Note: The best RMSLE was only 0.23 (obviously lower is better). Note that if you were to simply guess the median auction price for all the pieces of equipment in the test set you would get an RMSLE of about 0.7.
This root mean squared log error signifies that our model predicts a sale price that is within 1 order of magnitude of the actual price.
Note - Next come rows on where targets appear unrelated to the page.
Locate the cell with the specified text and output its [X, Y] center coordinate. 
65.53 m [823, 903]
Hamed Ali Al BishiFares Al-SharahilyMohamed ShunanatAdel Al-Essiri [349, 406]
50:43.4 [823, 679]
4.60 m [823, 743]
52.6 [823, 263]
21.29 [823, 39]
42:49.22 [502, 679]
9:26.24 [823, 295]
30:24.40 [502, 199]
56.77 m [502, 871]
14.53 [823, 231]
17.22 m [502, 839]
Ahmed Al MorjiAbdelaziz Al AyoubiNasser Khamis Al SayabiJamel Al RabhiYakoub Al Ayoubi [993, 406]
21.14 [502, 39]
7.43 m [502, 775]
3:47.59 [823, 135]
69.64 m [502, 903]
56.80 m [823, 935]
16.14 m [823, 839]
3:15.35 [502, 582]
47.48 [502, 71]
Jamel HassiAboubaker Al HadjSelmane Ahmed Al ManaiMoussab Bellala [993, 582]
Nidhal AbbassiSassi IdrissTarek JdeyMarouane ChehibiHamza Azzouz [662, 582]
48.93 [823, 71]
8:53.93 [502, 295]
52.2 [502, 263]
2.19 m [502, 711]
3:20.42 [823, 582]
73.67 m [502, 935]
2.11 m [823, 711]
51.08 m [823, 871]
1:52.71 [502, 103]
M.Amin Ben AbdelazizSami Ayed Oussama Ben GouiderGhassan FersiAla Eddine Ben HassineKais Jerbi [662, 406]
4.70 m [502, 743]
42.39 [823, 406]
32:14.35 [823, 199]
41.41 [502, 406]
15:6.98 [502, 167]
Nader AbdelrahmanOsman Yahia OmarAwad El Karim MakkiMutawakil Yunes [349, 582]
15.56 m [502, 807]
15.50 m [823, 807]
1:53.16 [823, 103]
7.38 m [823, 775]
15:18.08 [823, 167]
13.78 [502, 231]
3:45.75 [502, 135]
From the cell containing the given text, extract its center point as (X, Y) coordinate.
Although there is plenty of room for improvement, we're able to get 'in-the-ballpark' of the sale price, so that our customer will have an idea of how much their heavy machinery will sell for.
Cleaning the data and finding the important columns was the biggest hurdle. We decided to do one-hot-encoding for multiple columns of the dataset and drop most of the other columns.
Once we felt that we had a data set that was cleaned and ready, using different models was quick.